You know that a trend has peaked when the establishment jumps on board. That's happening in the world of mobile management, pioneered years ago by niche companies such as Good Technology and Zenprise and startups like MobileIron and AirWatch. Now, establishment companies such as CA Technologies, Citrix Systems (which bought Zenprise), Dell, EMC VMware (which bought AirWatch), IBM, and Microsoft are aggressively pushing their mobile management tools.
Just as the establishment is getting into mobile management (aka MDM), the field itself is poised for a shift away from mobile only. Tablets, both the category-defining iPad and the "deconstructed laptops" promoted by Microsoft and other Windows device makers, are both like smartphones and like laptops. For some people, they replace laptops; for others, they supplement them. In any event, the lines between computers and mobile devices are blurring.
Even where there are clear divisions, users are working with multiple devices. Suddenly, any separation on the management side gets hard to keep separate in reality -- password, access, and other policies overlap hugely, no matter if the tools don't.
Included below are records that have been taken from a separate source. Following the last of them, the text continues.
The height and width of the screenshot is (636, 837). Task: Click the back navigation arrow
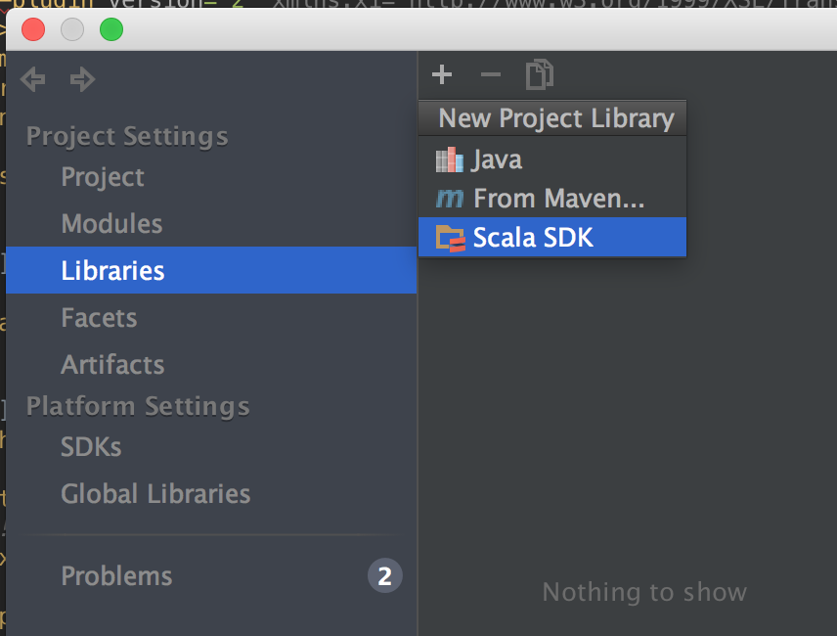point(33,79)
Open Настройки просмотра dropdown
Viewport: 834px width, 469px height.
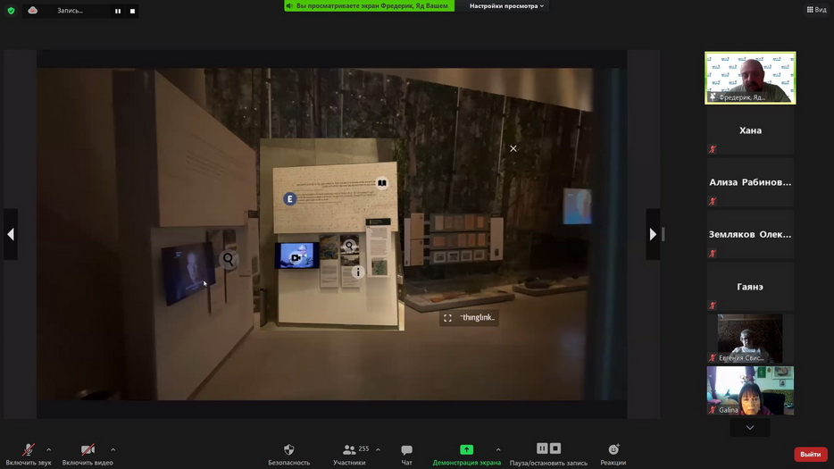tap(506, 6)
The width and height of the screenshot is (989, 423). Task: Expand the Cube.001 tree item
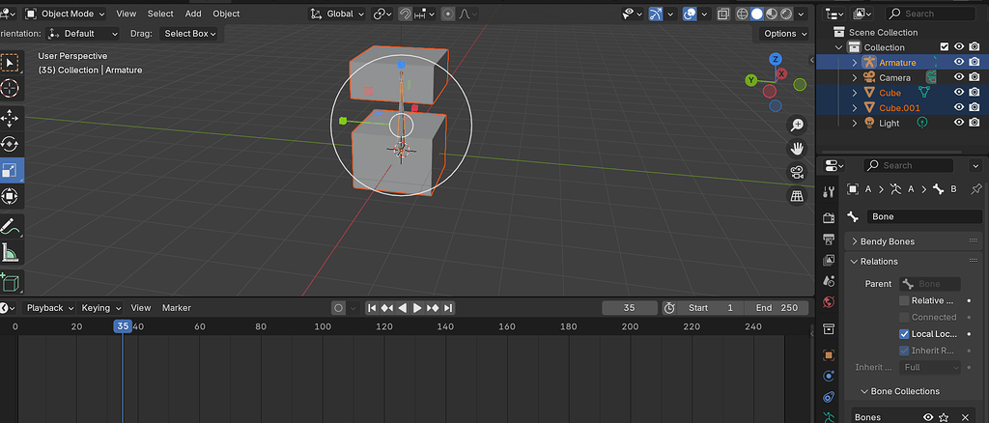pos(855,107)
That's why MDM is shifting away from mobile to encompass anything and everything a user might access: smartphones, tablets, computers, computers, even cloud desktop services. Some are personally owned, some are work-owned, most are mixed-use in practice. They cover a range of operating systems: multiple versions of Windows, OS X, iOS, and Android for sure, perhaps Linux, Windows Phone, Chrome OS, and BlackBerry OS as well.
It's telling that Microsoft doesn't use domain joining in its mobile-oriented mobile management tool, Intune. Instead, it uses a client app on the PC that basically consumes the payloads, then configures Windows accordingly and acts as a safe space, similar to the sandboxes used natively in iOS and OS X and via third-party software in Android.
Over time, the payload approach may become the standard approach, even in Windows. Microsoft's Windows OS team declined to speak to InfoWorld about its views on management, and the server group didn't want to speak for the OS group. But "with Windows 8.1, it's possible to manage a PC like a mobile device, such as by laying down an agent to do System Center stuff or use a management API. Windows RT does that, too," says Andrew Conway, director of product marketing at Microsoft for Windows Server and System Center. Yet the forthcoming Windows Phone 8.1 will support domain joins, so Microsoft may also be trying to keep both approaches available as the market continues to experiment.
The path to unified management
Certainly, the MDM pioneers see the shift to unified management coming, and several have expanded their mobile offerings to include Macs, since Apple has unified many of the APIs across iOS and OS X to simplify the process. Many partner with other providers to offer not a truly integrated suite to cover PCs and mobile, but a twinned product set that allows some sharing or coordination of policies.
But it's the establishment providers who are most active in trying to reconcile the desktop and mobile worlds into a common management environment, covering everything from asset tracking to security policy enforcement, for a simple reason. These establishment providers typically have Windows-oriented tools, covering the vast majority of client devices in the workplace and providing a starting point most familiar to IT: Windows PCs. (Microsoft says that 70 percent of enterprises today use its System Center for that purpose.)
Their offerings run the gamut from pairing two separate tools with some commonalities, such as policy sharing or common admin console, to a single tool that handles client differences behind the scenes. Most organizations still have separate teams managing PCs and mobile devices, and the single-tool approach works only when an enterprise ends that separation.
In other words, providers will need to fork their tools internally. "Forking is a skill that is underrated, but it has to be embraced for higher goal of uniformity," Varadarajan says. As an example, "OS X and iOS use many of same APIs but different semantics. I expect the same thing in Android PCs over time, and I can see the possibility in Windows given Windows Phone's big differences with PC Windows."
Of course, some policies simply don't apply to some devices, but a unified tool would know that and would ignore irrelevant policies while flagging policies that are relevant but can't be deployed to a specific device. A crude example of that is Apple's OS X Server, whose management console arranges its policies in three groups: iOS, OS X, and iOS and OS X. Enterprise-class tools will treat these differences more elegantly, but they will exist.
Varadarajan also notes that the client isn't the only part of the equation. You have servers and network appliances, and they can do a lot of the work when devices connect, such as monitoring traffic, validating access, and enforcing policies on the server side directly. Back-end management is key to unified device management, because all the devices work through that back end, which is the gateway to the company information and services.
Microsoft is taking two paths: extending its traditional System Center to the new, more intermittent world and delivering a payload-oriented tool via Intune. But it's not an either/or proposition. Intune can be used to manage PCs, not just mobile devices, via a client app, though its primary use case is for mobile devices, notes Microsoft's Conway. The PC-focused System Center can be used in concert with Intune on mobile devices, so System Center handles the asset management and configuration and Intune handles the deployment of security and device policies.
Windows 8.1 starts Microsoft's PC OS down the path that Apple began with OS X Lion: using APIs for mobile-style payload-based management.